Pour Test-Achats Invest également, les marchés se laissent aveugler par Amazon. "Ahold Delhaize est suffisamment armé pour résister à la concurrence. De plus, les synergies devraient rapidement se matérialiser. Nous parions donc sur la reprise du cours."

7. Ontex[[urn:issue:60013848]]

Le fabricant de couches fait son entrée dans le nec plus ultra boursier. Lors de nos deux dernières enquêtes, Ontex n’avait pas été cité une seule fois. Cette fois, l’entreprise apparaît à trois reprises parmi les favoris.

Dans un secteur fragmenté, Ontex se profile davantage comme un repreneur que comme une proie, soulignent les spécialistes de Richelieu Investment. L’entreprise a réduit sa dépendance envers ses revenus, en tant que fournisseur de produits blancs, et a réalisé des acquisitions au Mexique et au Brésil. "Les résultats de l’entreprise sont désormais plus stables, grâce à une meilleure diversification", indiquent encore les experts.

Ontex a clairement le vent en poupe, et ce sur deux fronts. C’est ce qui explique que la société occupe la première place du podium d’ING. "Les pays occidentaux font face au vieillissement de leur population, tandis que le taux de natalité continue à augmenter dans les pays émergents", expliquent les analystes. C’est positif, tant pour la demande de produits pour bébés (53% du chiffre d’affaires) que pour les couches pour personnes âgées (34%).

Bpost obtient le même score que KBC, mais a dû s’effacer suite à la nomination du holding de tête (KBC Ancora). En réalité, l’action ne doit pas sa première place sur la liste de CapfiDelen AM à sa performance, mais à son principal actionnaire. "Tout le monde a été surpris lorsque le régulateur – l’IBPT – a rejeté l’augmentation annuelle du prix des timbres. Nous pensons qu’un ‘compromis à la Belge’ sera trouvé, afin que l’Etat belge ne soit pas victime d’une baisse éventuelle du dividende." Cinq autres actions ont également été citées à deux reprises. Il s’agit de Melexis, Biocartis, Galapagos, Umicore et IBA.
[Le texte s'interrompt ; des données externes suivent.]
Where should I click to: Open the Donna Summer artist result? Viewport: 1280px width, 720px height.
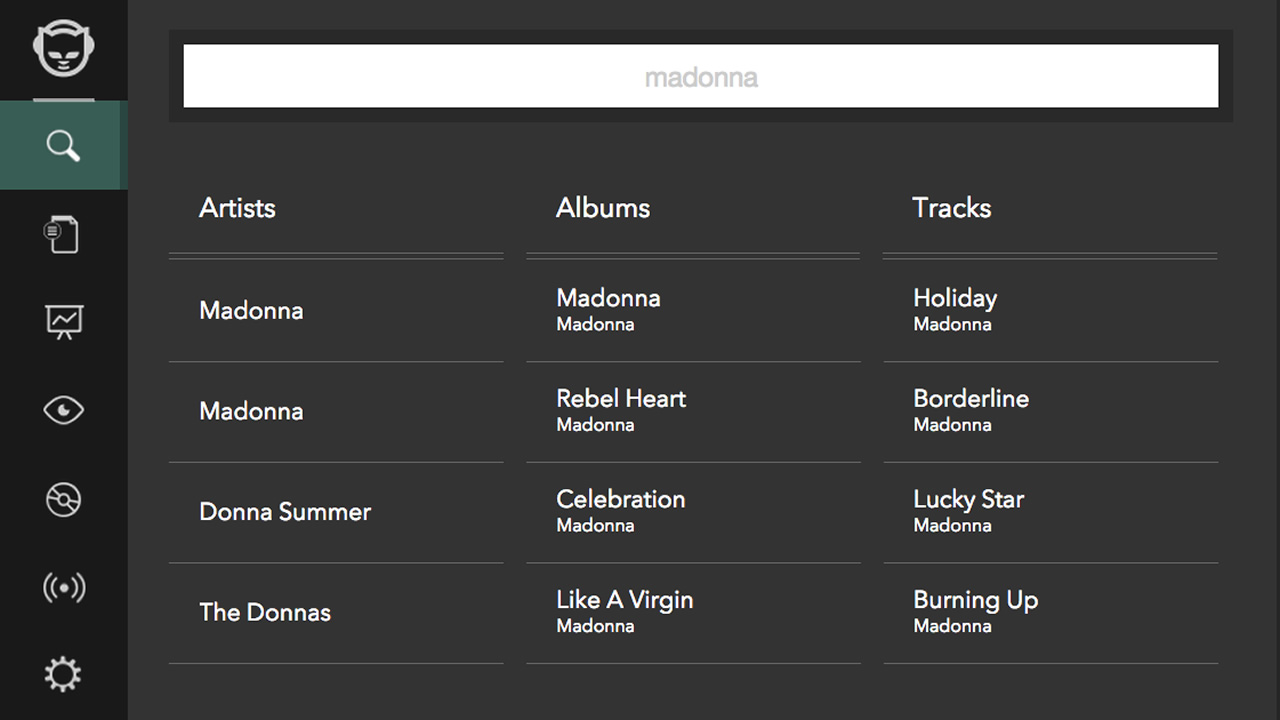point(285,512)
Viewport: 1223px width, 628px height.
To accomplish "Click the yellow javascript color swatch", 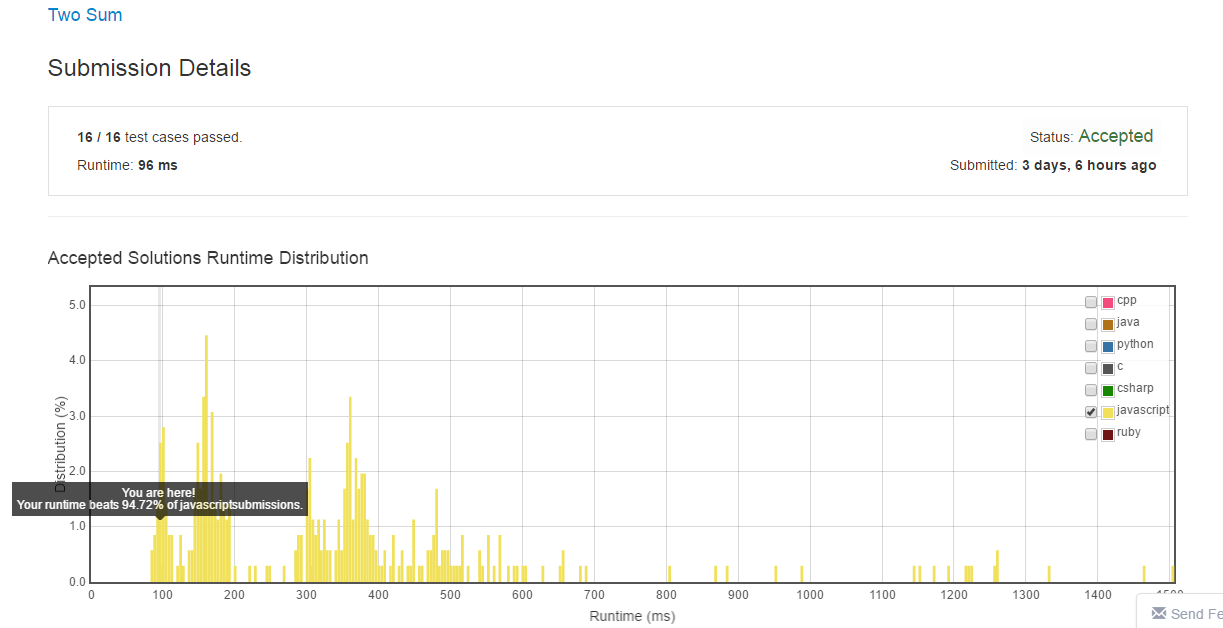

8. Ablynx[[urn:issue:60202281]]

L’action du fleuron gantois de la biotech a connu une année 2016 décevante. "Nous estimons que l’action a été trop pénalisée, explique Danny Reweghs de L’Initié de la Bourse. La capitalisation boursière actuelle représente à peine plus que la valeur actuelle de son médicament destiné à l’hématologie, le caplacizumab au moins 6 euros par action et sa trésorerie de près de 4 euros par action fin décembre." Si l’on tient compte du vaste pipeline de nouveaux produits, à des phases de recherche différentes, l’action est clairement sous-évaluée, estime Danny Reweghs.

"Le vaste pipeline de produits pourrait déclencher plusieurs hausses de cours au second semestre", renchérit "L’Investisseur". Même si, dans les entreprises de biotech, il arrive que les choses tournent mal. Conclusion: il vaut mieux limiter votre position.
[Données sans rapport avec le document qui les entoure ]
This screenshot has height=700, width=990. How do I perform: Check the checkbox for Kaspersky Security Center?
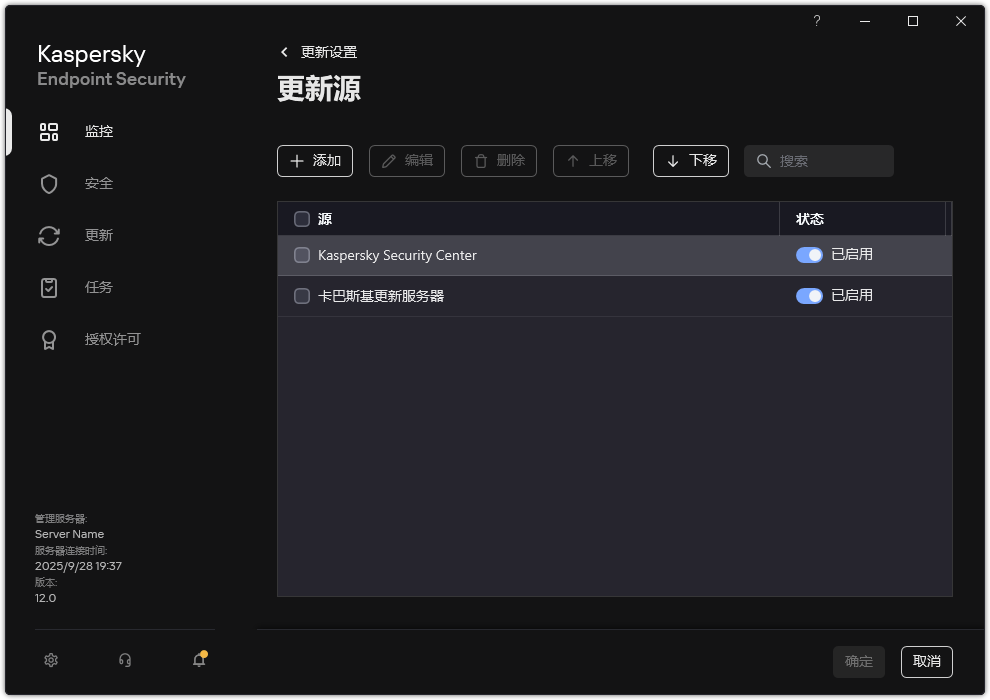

9. EVS[[urn:issue:60115781]]

L’entreprise technologique liégeoise est la seule action sélectionnée par la Banque Nagelmackers à atteindre le Top 10. Son analyste en chef Rik Dhoest rappelle que sa stratégie se concentre sur les small caps, à savoir les entreprises dont la capitalisation boursière est relativement limitée. "EVS vient de traverser une période difficile, mais l’avenir s’annonce plus brillant. Un point positif: le groupe n’a cédé aucune part de marché, ajoute Rik Dhoest. Les pôles de croissance dans le segment de la retransmission d’images sont précisément les technologiques, dans lesquelles EVS a beaucoup investi. L’entreprise compte actuellement sur la reprise de l’économie pour vendre ses nouveaux produits."

10. KBC[[urn:issue:60114924]]

Le bancassureur est cité par deux équipes d’analystes et virtuellement une troisième fois, via le mono-holding KBC Ancora. Sandra Vandersmissen de BNP Paribas Fortis réaffirme qu’elle estime injustifié le niveau élevé de la décote dont souffre le holding. Les analystes applaudissent la reprise d’UBB et d’Interlease en Bulgarie. "Avec son nouveau marché phare, l’Irlande, ces acquisitions devraient permettre au groupe d’augmenter ses bénéfices et d’améliorer sa diversification", estime l’équipe de Sociéét Générale PB. Pour ING, le cours peut encore augmenter suite à la "baisse générale des risques dans le secteur bancaire."